#### [What needs to be done]
The answer should consist of each line below that contains the word "will".

#### [Entries supplied]
BEGIN
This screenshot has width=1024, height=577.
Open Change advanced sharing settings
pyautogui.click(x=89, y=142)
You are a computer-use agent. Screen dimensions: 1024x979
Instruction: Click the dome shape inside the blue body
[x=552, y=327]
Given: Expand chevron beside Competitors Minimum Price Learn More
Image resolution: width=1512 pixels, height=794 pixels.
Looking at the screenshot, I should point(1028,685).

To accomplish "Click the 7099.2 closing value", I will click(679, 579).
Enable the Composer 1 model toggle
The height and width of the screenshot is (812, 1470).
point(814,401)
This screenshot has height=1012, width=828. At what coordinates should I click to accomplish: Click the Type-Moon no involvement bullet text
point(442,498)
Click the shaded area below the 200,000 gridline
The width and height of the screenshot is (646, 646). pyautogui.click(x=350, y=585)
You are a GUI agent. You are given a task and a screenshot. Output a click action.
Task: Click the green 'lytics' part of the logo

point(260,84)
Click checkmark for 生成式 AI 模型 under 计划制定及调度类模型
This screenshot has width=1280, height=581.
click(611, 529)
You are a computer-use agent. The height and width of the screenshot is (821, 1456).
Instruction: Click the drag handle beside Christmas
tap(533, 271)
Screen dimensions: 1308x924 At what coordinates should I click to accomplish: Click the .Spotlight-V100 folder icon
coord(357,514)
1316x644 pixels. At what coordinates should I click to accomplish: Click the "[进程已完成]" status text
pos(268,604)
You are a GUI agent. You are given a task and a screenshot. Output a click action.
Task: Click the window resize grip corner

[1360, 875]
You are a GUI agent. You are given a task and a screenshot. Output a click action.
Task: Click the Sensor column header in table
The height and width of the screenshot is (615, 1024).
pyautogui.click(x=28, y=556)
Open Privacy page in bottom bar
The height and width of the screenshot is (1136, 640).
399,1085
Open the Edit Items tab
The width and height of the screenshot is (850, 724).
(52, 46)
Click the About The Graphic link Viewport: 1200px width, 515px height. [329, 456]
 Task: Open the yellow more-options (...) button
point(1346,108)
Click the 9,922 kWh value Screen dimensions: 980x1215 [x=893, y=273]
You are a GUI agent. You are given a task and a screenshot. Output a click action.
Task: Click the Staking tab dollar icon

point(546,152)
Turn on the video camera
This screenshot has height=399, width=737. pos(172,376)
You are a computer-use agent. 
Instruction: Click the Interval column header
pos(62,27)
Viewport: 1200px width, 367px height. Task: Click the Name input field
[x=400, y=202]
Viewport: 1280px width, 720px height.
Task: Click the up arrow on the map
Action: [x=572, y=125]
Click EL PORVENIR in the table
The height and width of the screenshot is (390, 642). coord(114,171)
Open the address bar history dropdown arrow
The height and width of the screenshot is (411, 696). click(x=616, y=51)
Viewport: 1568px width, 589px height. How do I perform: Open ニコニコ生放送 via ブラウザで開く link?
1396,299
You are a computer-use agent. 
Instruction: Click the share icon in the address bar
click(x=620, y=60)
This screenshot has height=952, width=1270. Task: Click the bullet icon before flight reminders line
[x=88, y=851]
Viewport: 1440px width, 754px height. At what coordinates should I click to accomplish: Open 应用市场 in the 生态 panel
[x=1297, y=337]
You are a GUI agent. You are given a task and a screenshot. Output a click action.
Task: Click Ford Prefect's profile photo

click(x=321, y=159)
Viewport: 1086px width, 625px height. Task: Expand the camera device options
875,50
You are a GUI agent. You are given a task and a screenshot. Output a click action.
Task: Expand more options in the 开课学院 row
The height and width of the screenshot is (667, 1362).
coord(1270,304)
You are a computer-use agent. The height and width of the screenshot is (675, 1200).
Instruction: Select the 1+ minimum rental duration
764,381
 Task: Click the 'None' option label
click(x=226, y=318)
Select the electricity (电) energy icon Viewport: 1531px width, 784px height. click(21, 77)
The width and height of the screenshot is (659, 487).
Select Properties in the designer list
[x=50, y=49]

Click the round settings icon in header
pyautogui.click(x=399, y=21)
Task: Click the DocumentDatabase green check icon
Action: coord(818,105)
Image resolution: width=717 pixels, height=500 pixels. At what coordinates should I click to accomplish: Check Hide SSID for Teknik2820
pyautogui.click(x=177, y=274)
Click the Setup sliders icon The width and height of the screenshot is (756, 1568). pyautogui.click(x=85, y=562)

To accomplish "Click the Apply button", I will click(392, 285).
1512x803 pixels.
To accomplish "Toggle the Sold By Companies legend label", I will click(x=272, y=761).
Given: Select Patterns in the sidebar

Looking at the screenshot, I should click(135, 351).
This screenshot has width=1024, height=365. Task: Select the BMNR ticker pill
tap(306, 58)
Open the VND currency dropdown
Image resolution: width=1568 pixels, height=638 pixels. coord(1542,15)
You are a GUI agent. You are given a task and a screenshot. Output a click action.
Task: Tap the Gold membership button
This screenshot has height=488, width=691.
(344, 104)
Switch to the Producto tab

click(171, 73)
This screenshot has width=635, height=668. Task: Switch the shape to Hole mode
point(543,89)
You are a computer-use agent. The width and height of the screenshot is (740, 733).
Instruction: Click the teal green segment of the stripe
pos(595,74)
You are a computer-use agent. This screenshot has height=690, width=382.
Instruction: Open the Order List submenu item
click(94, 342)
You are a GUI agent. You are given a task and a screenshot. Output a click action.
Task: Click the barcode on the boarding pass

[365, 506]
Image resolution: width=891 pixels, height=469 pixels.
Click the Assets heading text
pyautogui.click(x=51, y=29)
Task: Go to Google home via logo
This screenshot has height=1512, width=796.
END
#### [Result for this task]
To accomplish "Click the 7099.2 closing value", I will click(679, 579).
To accomplish "Click the Apply button", I will click(392, 285).
To accomplish "Toggle the Sold By Companies legend label", I will click(x=272, y=761).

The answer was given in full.